Sus compañeros le siguen la corriente. Anoche que Mariano llegó tarde a la cena, Angelita le hizo una broma: "Veo que acaba de volver de algún desierto, porque trae la ropa salpicada de arena. Sacúdase un poco allá afuera, porque si no acabará ensuciándonos a todos".

Mariano aceptó el consejo. Cuando volvió, Tulio le preguntó adónde sería su siguiente viaje. Como siempre, Mariano no contestó. Insistimos, aunque sabemos el motivo de su silencio: no quiere que la muerte sepa dónde podrá encontrarlo mañana.

VI

Aquí los problemas de dinero son cosa de todos los días. Cuando los menciono, Amanda aprovecha para recriminarme el no haber permitido el cierre de la biblioteca. Por mi obstinación tenemos que seguir pagándole su sueldo a Félix.

Amanda lo considera un simple "sacudelibros" y dice que cualquiera puede hacer ese trabajo. Sé que Félix no es un bibliotecario ni mucho menos, pero dudo que haya nadie que cuide los libros con tanto amor y por razones tan especiales. Como ya sabe que el papel está hecho de madera, piensa que tal vez las páginas de nuestros volúmenes contengan el tronco y las ramas de los árboles que había en su tierra.

Ahora se le ha metido en la cabeza una ocurrencia todavía más rara.
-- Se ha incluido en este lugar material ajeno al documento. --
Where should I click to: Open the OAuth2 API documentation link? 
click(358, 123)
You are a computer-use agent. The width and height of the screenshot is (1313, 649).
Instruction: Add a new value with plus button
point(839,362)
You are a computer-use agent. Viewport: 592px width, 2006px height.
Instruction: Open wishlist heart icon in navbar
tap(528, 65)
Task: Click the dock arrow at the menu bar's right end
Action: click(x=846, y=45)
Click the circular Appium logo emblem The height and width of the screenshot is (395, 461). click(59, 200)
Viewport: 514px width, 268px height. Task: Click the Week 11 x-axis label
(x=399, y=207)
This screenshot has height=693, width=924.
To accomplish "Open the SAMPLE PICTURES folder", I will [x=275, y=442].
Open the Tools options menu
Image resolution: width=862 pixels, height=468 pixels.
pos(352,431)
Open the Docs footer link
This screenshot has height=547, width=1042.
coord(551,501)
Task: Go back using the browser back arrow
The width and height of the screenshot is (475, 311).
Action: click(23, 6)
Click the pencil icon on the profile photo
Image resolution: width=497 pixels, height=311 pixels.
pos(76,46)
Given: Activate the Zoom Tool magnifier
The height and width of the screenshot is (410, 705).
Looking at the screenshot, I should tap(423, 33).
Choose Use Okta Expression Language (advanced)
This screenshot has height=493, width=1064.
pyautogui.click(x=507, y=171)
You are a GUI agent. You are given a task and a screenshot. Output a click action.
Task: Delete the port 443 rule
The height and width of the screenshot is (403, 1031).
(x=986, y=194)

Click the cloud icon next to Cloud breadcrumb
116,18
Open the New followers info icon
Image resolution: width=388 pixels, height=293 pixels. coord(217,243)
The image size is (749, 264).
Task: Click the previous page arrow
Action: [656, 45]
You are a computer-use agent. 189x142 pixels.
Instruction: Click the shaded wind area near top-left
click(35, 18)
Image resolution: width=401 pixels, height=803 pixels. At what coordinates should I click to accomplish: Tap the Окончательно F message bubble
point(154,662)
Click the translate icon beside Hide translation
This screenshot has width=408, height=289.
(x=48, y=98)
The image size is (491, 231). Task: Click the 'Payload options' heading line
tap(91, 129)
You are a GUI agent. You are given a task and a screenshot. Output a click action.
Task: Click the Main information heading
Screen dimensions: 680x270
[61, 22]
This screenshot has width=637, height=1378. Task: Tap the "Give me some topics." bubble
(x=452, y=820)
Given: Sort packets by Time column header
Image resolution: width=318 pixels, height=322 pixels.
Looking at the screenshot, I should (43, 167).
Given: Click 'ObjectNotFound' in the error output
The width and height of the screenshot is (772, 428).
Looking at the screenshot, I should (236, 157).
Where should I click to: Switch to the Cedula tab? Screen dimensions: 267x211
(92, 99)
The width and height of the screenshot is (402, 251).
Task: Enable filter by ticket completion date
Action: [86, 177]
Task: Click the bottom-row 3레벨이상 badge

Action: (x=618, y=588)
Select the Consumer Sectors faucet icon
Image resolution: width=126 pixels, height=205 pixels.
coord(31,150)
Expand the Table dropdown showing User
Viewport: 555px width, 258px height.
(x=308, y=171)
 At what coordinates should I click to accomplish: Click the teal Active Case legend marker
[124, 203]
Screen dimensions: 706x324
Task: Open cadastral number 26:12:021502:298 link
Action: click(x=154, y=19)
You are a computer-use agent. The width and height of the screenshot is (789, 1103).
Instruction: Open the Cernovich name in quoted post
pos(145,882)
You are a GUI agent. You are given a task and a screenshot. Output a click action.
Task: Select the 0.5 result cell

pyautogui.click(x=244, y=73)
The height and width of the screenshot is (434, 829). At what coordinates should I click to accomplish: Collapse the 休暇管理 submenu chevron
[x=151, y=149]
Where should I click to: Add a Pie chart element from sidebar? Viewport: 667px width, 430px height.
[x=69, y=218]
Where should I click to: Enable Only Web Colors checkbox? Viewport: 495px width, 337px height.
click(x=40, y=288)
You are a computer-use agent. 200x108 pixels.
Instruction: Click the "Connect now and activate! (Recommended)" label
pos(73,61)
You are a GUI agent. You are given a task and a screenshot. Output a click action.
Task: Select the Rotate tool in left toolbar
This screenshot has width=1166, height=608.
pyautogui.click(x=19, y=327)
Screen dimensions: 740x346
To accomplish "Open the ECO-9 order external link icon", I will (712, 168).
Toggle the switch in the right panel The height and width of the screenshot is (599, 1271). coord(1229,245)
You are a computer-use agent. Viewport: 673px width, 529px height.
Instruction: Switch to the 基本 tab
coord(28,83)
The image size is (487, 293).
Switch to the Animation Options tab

Félix asegura que lo que vemos en las páginas no son letras, sino pájaros; apenas abrimos un libro se ponen a cantarnos las historias que hay en él, y cuando lo cerramos, empieza su noche.

Félix presiente que su muerte está cerca y ya lo dispuso todo para ese momento. Quiere que antes de llevarlo al cementerio lo traigamos a la biblioteca y todos los ancianos elijan un volumen y lo abran. De ese modo lo acompañará durante su último viaje el coro de los pájaros que anidan en los libros.

Podría contarle muchas otras historias como éstas. El problema que tuvimos con la biblioteca me permitió acercarme a los viejos y escucharlos. Ahora, cuando los veo sentados, pienso que cada uno de ellos es un libro lleno de relatos fantásticos escritos al paso de su larga travesía.